# [What to do]
Check the listing below for lines with the word "Task" and say how many there are, with nothing but the number.

# [Excerpted records]
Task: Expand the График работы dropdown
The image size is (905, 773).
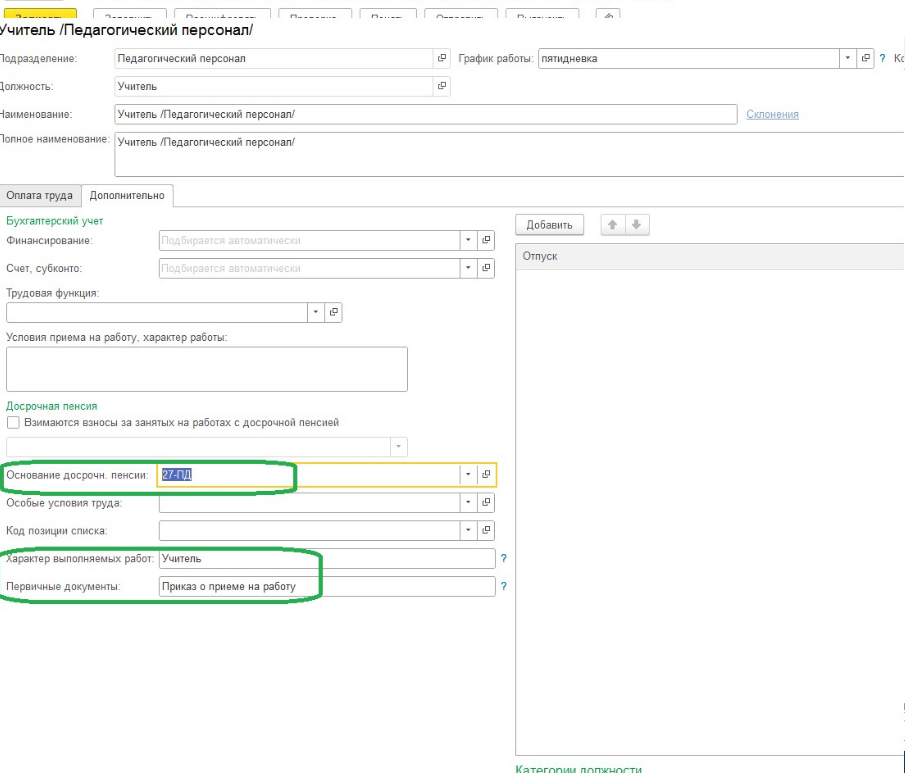Action: [848, 58]
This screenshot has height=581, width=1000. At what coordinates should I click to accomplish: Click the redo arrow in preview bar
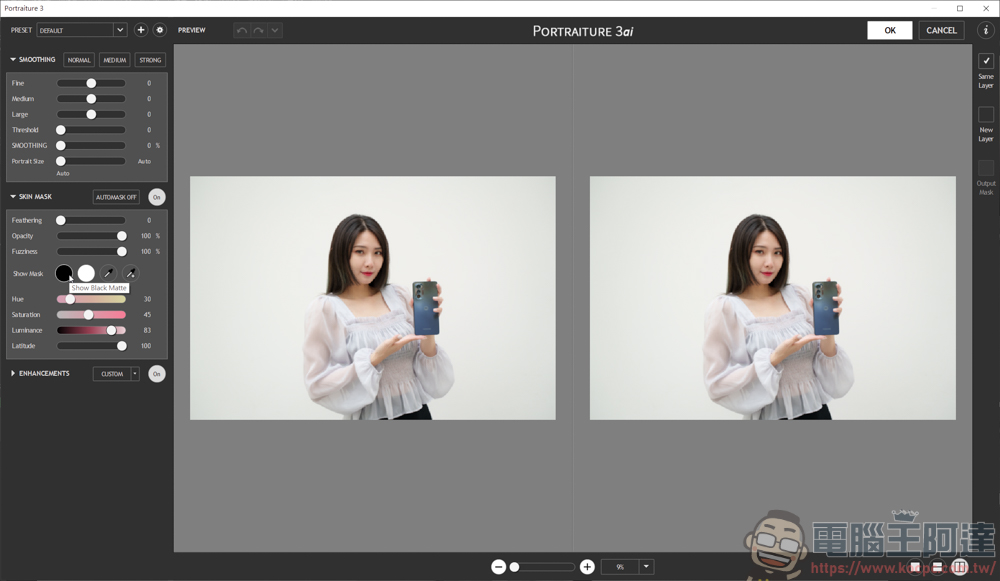click(x=258, y=30)
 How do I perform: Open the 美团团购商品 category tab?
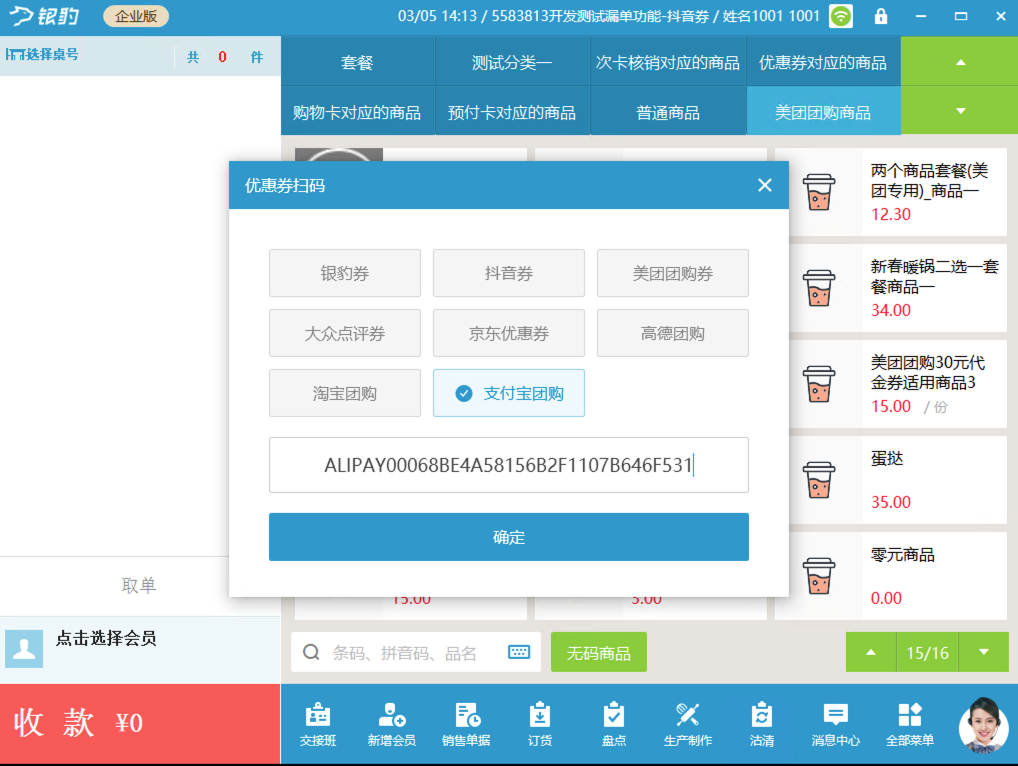(x=823, y=110)
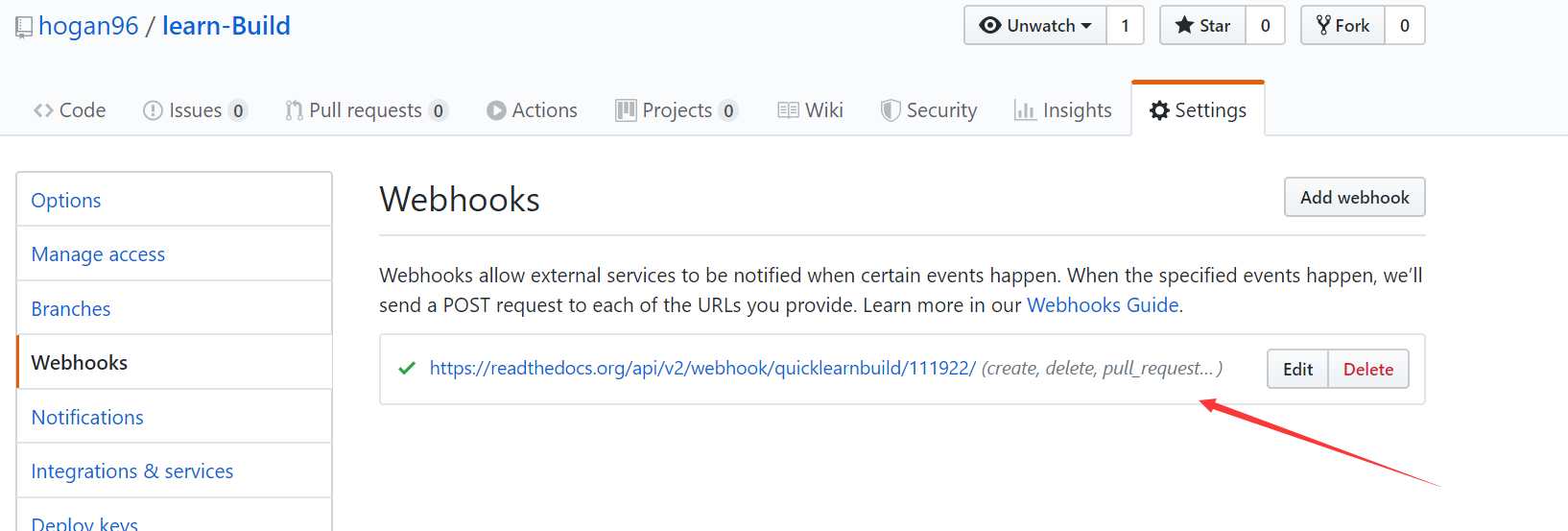Open the readthedocs webhook URL link
The width and height of the screenshot is (1568, 531).
tap(702, 368)
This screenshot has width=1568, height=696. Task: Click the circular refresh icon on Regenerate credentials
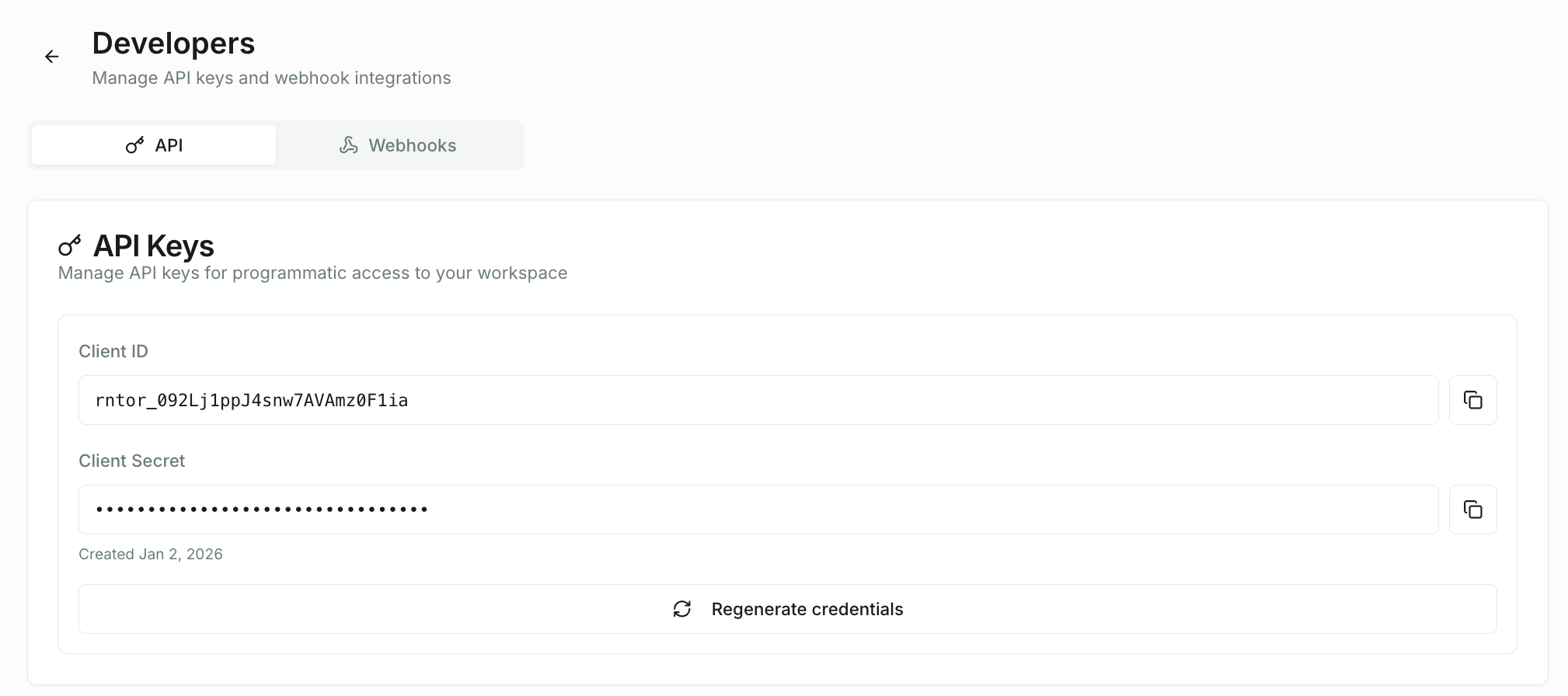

# [Solution for this problem]
2